= PROBLEM =
Word for word, return the entries listed below.

[Collected data]

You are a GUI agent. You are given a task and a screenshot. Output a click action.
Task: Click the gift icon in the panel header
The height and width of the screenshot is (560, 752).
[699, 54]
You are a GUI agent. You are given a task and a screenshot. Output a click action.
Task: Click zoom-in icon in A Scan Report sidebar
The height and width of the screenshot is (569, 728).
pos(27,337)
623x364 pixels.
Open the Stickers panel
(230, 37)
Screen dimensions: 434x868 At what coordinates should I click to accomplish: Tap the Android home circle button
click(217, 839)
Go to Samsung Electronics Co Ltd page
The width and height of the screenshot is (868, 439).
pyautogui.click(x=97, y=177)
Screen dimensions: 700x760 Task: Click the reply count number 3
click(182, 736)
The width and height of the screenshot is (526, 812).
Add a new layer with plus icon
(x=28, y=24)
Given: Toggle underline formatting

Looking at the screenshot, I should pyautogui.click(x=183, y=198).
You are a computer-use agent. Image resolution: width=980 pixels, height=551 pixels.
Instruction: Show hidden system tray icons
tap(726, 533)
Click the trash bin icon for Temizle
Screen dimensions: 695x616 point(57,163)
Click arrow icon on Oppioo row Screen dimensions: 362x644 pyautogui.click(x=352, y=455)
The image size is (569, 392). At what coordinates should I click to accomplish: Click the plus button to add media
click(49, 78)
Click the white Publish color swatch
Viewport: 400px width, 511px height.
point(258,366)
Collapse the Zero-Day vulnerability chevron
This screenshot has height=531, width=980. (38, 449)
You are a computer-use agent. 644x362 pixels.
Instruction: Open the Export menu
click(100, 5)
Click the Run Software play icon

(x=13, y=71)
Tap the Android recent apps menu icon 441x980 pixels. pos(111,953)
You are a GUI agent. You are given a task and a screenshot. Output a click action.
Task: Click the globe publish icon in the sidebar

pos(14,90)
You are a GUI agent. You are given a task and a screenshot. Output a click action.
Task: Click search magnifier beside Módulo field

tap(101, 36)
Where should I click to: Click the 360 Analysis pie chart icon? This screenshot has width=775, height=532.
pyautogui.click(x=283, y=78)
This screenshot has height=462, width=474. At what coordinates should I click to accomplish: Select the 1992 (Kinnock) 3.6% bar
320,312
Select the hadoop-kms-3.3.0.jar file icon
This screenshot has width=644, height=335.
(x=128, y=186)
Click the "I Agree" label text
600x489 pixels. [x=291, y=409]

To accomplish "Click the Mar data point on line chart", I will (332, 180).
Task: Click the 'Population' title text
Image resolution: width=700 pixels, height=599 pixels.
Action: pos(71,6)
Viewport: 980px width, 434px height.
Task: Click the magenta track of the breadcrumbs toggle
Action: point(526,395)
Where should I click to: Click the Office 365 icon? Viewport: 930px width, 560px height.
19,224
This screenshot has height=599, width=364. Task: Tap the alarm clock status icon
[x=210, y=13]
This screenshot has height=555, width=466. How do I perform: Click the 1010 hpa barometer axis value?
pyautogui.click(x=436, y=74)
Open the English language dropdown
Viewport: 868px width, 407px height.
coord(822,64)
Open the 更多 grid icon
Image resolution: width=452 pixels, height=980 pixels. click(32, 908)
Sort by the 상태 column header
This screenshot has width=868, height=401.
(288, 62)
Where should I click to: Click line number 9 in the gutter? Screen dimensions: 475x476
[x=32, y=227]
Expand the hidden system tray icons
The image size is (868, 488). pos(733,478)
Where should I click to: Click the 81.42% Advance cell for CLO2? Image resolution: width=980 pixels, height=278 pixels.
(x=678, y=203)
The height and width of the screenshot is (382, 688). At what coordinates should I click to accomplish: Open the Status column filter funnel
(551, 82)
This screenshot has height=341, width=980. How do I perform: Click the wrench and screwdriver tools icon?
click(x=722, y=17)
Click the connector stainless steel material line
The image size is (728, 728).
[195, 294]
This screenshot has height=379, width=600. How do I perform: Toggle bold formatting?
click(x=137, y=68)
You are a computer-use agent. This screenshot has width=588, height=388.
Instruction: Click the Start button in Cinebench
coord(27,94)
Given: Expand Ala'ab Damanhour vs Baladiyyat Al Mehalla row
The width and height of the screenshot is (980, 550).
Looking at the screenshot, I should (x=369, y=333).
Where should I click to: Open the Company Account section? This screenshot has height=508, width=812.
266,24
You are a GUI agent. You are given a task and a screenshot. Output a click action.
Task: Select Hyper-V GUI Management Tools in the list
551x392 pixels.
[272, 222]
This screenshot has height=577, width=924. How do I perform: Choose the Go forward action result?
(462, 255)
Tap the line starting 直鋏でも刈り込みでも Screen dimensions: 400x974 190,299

= ANSWER BOX =
You are a GUI agent. You are given a task and a screenshot. Output a click action.
Task: Click the gift icon in the panel header
The height and width of the screenshot is (560, 752).
[699, 54]
You are a GUI agent. You are given a task and a screenshot. Output a click action.
Task: Click zoom-in icon in A Scan Report sidebar
The height and width of the screenshot is (569, 728).
pos(27,337)
623x364 pixels.
Open the Stickers panel
(230, 37)
Screen dimensions: 434x868 At what coordinates should I click to accomplish: Tap the Android home circle button
click(217, 839)
Go to Samsung Electronics Co Ltd page
The width and height of the screenshot is (868, 439).
pyautogui.click(x=97, y=177)
Screen dimensions: 700x760 Task: Click the reply count number 3
click(182, 736)
The width and height of the screenshot is (526, 812).
Add a new layer with plus icon
(x=28, y=24)
Given: Toggle underline formatting

Looking at the screenshot, I should pyautogui.click(x=183, y=198).
You are a computer-use agent. Image resolution: width=980 pixels, height=551 pixels.
Instruction: Show hidden system tray icons
tap(726, 533)
Click the trash bin icon for Temizle
Screen dimensions: 695x616 point(57,163)
Click arrow icon on Oppioo row Screen dimensions: 362x644 pyautogui.click(x=352, y=455)
The image size is (569, 392). At what coordinates should I click to accomplish: Click the plus button to add media
click(49, 78)
Click the white Publish color swatch
Viewport: 400px width, 511px height.
point(258,366)
Collapse the Zero-Day vulnerability chevron
This screenshot has height=531, width=980. (38, 449)
You are a computer-use agent. 644x362 pixels.
Instruction: Open the Export menu
click(100, 5)
Click the Run Software play icon

(x=13, y=71)
Tap the Android recent apps menu icon 441x980 pixels. pos(111,953)
You are a GUI agent. You are given a task and a screenshot. Output a click action.
Task: Click the globe publish icon in the sidebar

pos(14,90)
You are a GUI agent. You are given a task and a screenshot. Output a click action.
Task: Click search magnifier beside Módulo field

tap(101, 36)
Where should I click to: Click the 360 Analysis pie chart icon? This screenshot has width=775, height=532.
pyautogui.click(x=283, y=78)
This screenshot has height=462, width=474. At what coordinates should I click to accomplish: Select the 1992 (Kinnock) 3.6% bar
320,312
Select the hadoop-kms-3.3.0.jar file icon
This screenshot has width=644, height=335.
(x=128, y=186)
Click the "I Agree" label text
600x489 pixels. [x=291, y=409]

To accomplish "Click the Mar data point on line chart", I will (332, 180).
Task: Click the 'Population' title text
Image resolution: width=700 pixels, height=599 pixels.
Action: pos(71,6)
Viewport: 980px width, 434px height.
Task: Click the magenta track of the breadcrumbs toggle
Action: point(526,395)
Where should I click to: Click the Office 365 icon? Viewport: 930px width, 560px height.
19,224
This screenshot has height=599, width=364. Task: Tap the alarm clock status icon
[x=210, y=13]
This screenshot has height=555, width=466. How do I perform: Click the 1010 hpa barometer axis value?
pyautogui.click(x=436, y=74)
Open the English language dropdown
Viewport: 868px width, 407px height.
coord(822,64)
Open the 更多 grid icon
Image resolution: width=452 pixels, height=980 pixels. click(32, 908)
Sort by the 상태 column header
This screenshot has width=868, height=401.
(288, 62)
Where should I click to: Click line number 9 in the gutter? Screen dimensions: 475x476
[x=32, y=227]
Expand the hidden system tray icons
The image size is (868, 488). pos(733,478)
Where should I click to: Click the 81.42% Advance cell for CLO2? Image resolution: width=980 pixels, height=278 pixels.
(x=678, y=203)
The height and width of the screenshot is (382, 688). At what coordinates should I click to accomplish: Open the Status column filter funnel
(551, 82)
This screenshot has height=341, width=980. How do I perform: Click the wrench and screwdriver tools icon?
click(x=722, y=17)
Click the connector stainless steel material line
The image size is (728, 728).
[195, 294]
This screenshot has height=379, width=600. How do I perform: Toggle bold formatting?
click(x=137, y=68)
You are a computer-use agent. This screenshot has width=588, height=388.
Instruction: Click the Start button in Cinebench
coord(27,94)
Given: Expand Ala'ab Damanhour vs Baladiyyat Al Mehalla row
The width and height of the screenshot is (980, 550).
Looking at the screenshot, I should (x=369, y=333).
Where should I click to: Open the Company Account section? This screenshot has height=508, width=812.
266,24
You are a GUI agent. You are given a task and a screenshot. Output a click action.
Task: Select Hyper-V GUI Management Tools in the list
551x392 pixels.
[272, 222]
This screenshot has height=577, width=924. How do I perform: Choose the Go forward action result?
(462, 255)
Tap the line starting 直鋏でも刈り込みでも Screen dimensions: 400x974 190,299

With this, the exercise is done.